In May 2023, the 25% subsidy for the academic year 2023-24 was amended to a 50% subsidy.

== Routes ==
As of the academic years 2022-23 and 2023-24, there were three routes to subsidised tuition under the umbrella of the NTP:

1. Academic mentors
2. Tuition partners
3. School-led tutoring

Academic mentors were tutors specifically recruited by the NTP's partner, Cognition Education. Tutors employed through the Tuition Partners route must be recruited through approved partners. In the academic year 2023-24, these partners were approved by Tribal Group. Finally, the school-led tutoring route allowed schools to employ new staff directly or engage current members of staff using the funding.

== Costs ==
An investigation by The Observer found that providers are charging the government much more than was being paid to the tutors. One such provider was being paid up to £84 per hour, while its least experienced tutoring jobs were advertised at £15 per hour. Another provider paid tutors between £20 and £30 per hour of tuition, while charging £80 per hour. The NTP defended the sums paid to providers, saying that the money not paid to tutors funded training, quality assurance, technology, and administration. The leader of the Association of School and College Leaders said that the way the money was being distributed "may decrease its effectiveness", and that it would be better to give the money directly to schools and colleges. Richard Adams, education editor of The Guardian, has argued that the scheme would be more effective if the schools received the money directly.

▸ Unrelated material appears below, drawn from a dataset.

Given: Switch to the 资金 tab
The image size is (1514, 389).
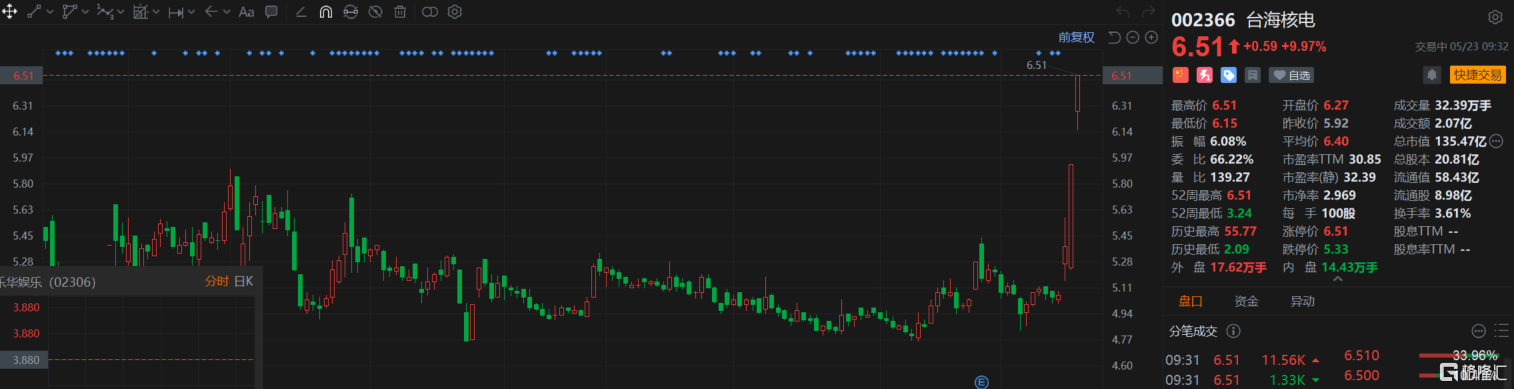Looking at the screenshot, I should tap(1246, 301).
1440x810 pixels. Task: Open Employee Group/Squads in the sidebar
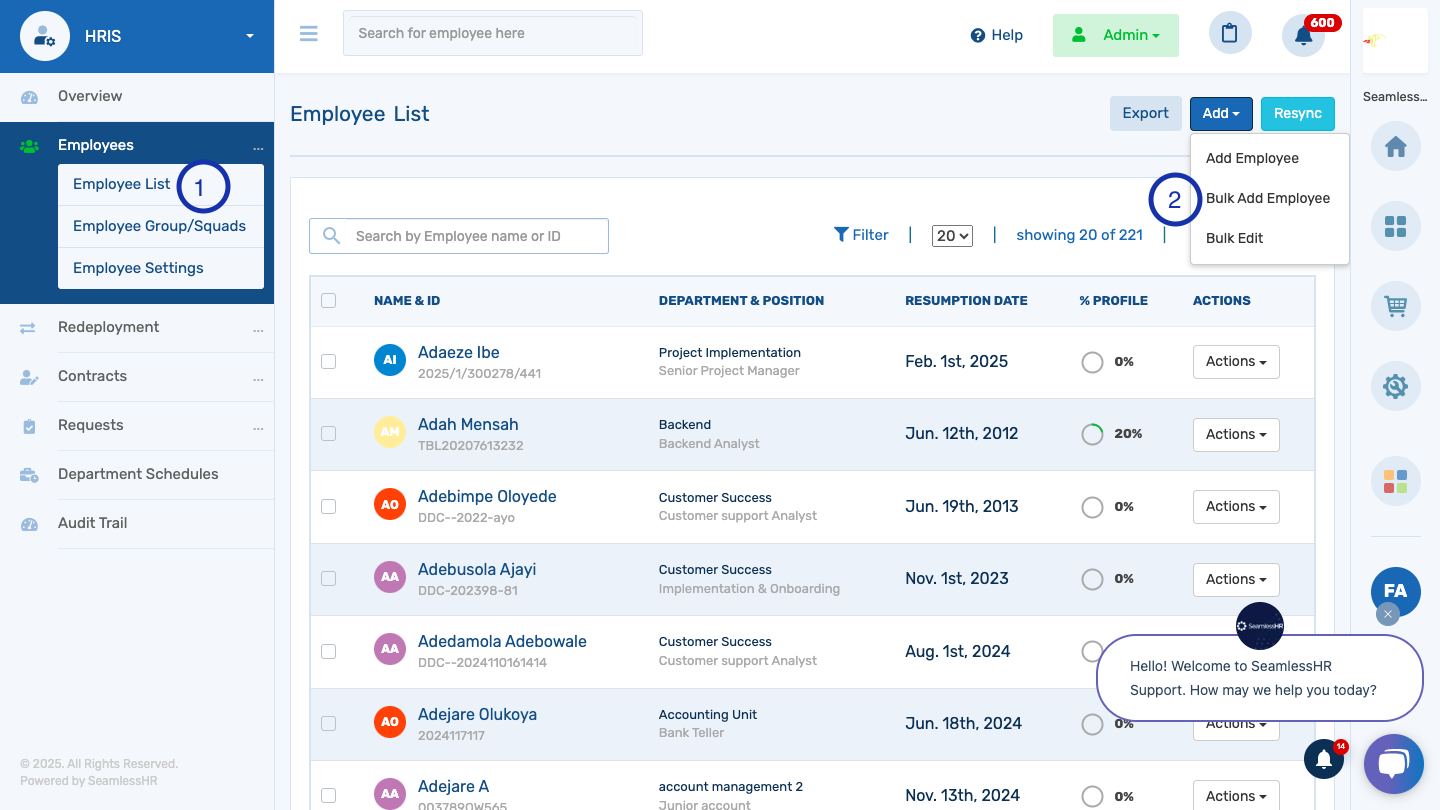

== Use of children as tutors ==
It was revealed in March 2021 that one of the providers, Third Space Learning (TSL), used Sri Lankan undergraduates as tutors, whose minimum age requirement was 17. TSL was one of the most-used providers in the scheme, providing tuition to 800 schools. TSL had claimed that its tutors were all STEM graduates, but its recruitment process required applicants to be "skilled in maths and English" and to pass an online test. Their tutors were paid an average of £3.07 an hour (a minimum of £1.57 per hour).

In response to the revelations, Third Space Learning clarified that all tutors were graduates or undergraduates, with credentials required as part of the recruitment process. The average age of Third Space Learning tutors was 24. Three out of 1,000 tutors were 17 year old undergraduates who were taken off the programme. They also clarified that the minimum payment of £1.57 was for sessions which were unattended or cancelled and average pay for tutors was 2.5 times the local graduate salary, or 15 times minimum wage.

Mary Bousted, joint general secretary of the National Education Union, said:

[T]here’s a question about whether it's ethical to be paying £1.57 to £3.07 an hour, outsourcing in this way. It also raises a bigger issue about why this money is being paid to the private sector whose objective in life must be to make a profit.
A spokesperson for the National Tutoring Programme said:

Third Space Learning is an example of a provider with an innovative approach and is proving popular with English schools. While our focus may be on supporting schools in England, it is right that we look outwards and harness all the expertise we can to do this. It does not – and should not – matter where an online tutor is based. What matters most is the quality of the support that they can give children and young people.
Third Space Learning now provides all maths tutoring to schools via its spoken AI tutor Skye.

== Enrolment ==
There was wide variation in enrolment in the scheme across the UK. The target was to reach 6,000 schools across the nine UK regions. The scheme reached 100% of its target number of schools enrolled in the South-West and 96.1% in the South-East, compared to 59.3% in the North-West, 58.8% in the North-East, and 58.9% in Yorkshire and the Humber.